[Target position entries]
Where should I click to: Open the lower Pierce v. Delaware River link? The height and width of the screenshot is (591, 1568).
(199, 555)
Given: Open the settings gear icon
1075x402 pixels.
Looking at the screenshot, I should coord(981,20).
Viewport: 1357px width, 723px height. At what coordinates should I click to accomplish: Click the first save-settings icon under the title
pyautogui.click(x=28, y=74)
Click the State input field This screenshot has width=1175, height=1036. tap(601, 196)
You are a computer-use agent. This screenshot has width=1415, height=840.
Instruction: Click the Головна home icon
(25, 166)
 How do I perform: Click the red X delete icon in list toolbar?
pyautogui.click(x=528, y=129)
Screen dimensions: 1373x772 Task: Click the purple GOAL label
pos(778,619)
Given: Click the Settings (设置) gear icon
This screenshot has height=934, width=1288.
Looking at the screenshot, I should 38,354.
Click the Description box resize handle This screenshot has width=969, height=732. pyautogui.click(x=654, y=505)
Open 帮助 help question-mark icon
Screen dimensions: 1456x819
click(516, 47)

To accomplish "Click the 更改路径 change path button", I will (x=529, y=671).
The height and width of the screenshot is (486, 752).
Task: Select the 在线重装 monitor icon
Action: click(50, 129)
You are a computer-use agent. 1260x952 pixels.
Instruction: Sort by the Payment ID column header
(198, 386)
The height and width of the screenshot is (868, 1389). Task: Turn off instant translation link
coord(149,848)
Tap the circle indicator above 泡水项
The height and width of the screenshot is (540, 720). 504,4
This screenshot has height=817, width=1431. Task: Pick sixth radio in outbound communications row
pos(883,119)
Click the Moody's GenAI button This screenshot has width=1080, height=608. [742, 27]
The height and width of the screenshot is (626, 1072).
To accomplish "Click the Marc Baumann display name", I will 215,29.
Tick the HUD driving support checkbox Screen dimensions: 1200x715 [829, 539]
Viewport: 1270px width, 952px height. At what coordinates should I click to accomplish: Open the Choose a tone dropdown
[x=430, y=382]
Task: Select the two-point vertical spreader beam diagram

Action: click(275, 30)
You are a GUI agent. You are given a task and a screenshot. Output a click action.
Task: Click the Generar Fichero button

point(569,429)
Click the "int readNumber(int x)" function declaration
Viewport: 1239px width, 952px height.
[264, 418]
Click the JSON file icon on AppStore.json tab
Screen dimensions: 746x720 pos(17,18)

> **PROBLEM DESCRIPTION**: Copy every one of the entries above without changing a single character.

> **SOLUTION**:
Where should I click to: Open the lower Pierce v. Delaware River link? The height and width of the screenshot is (591, 1568).
(199, 555)
Given: Open the settings gear icon
1075x402 pixels.
Looking at the screenshot, I should coord(981,20).
Viewport: 1357px width, 723px height. At what coordinates should I click to accomplish: Click the first save-settings icon under the title
pyautogui.click(x=28, y=74)
Click the State input field This screenshot has width=1175, height=1036. tap(601, 196)
You are a computer-use agent. This screenshot has width=1415, height=840.
Instruction: Click the Головна home icon
(25, 166)
 How do I perform: Click the red X delete icon in list toolbar?
pyautogui.click(x=528, y=129)
Screen dimensions: 1373x772 Task: Click the purple GOAL label
pos(778,619)
Given: Click the Settings (设置) gear icon
This screenshot has height=934, width=1288.
Looking at the screenshot, I should 38,354.
Click the Description box resize handle This screenshot has width=969, height=732. pyautogui.click(x=654, y=505)
Open 帮助 help question-mark icon
Screen dimensions: 1456x819
click(516, 47)

To accomplish "Click the 更改路径 change path button", I will (x=529, y=671).
The height and width of the screenshot is (486, 752).
Task: Select the 在线重装 monitor icon
Action: click(50, 129)
You are a computer-use agent. 1260x952 pixels.
Instruction: Sort by the Payment ID column header
(198, 386)
The height and width of the screenshot is (868, 1389). Task: Turn off instant translation link
coord(149,848)
Tap the circle indicator above 泡水项
The height and width of the screenshot is (540, 720). 504,4
This screenshot has height=817, width=1431. Task: Pick sixth radio in outbound communications row
pos(883,119)
Click the Moody's GenAI button This screenshot has width=1080, height=608. [742, 27]
The height and width of the screenshot is (626, 1072).
To accomplish "Click the Marc Baumann display name", I will 215,29.
Tick the HUD driving support checkbox Screen dimensions: 1200x715 [829, 539]
Viewport: 1270px width, 952px height. At what coordinates should I click to accomplish: Open the Choose a tone dropdown
[x=430, y=382]
Task: Select the two-point vertical spreader beam diagram

Action: click(275, 30)
You are a GUI agent. You are given a task and a screenshot. Output a click action.
Task: Click the Generar Fichero button

point(569,429)
Click the "int readNumber(int x)" function declaration
Viewport: 1239px width, 952px height.
[264, 418]
Click the JSON file icon on AppStore.json tab
Screen dimensions: 746x720 pos(17,18)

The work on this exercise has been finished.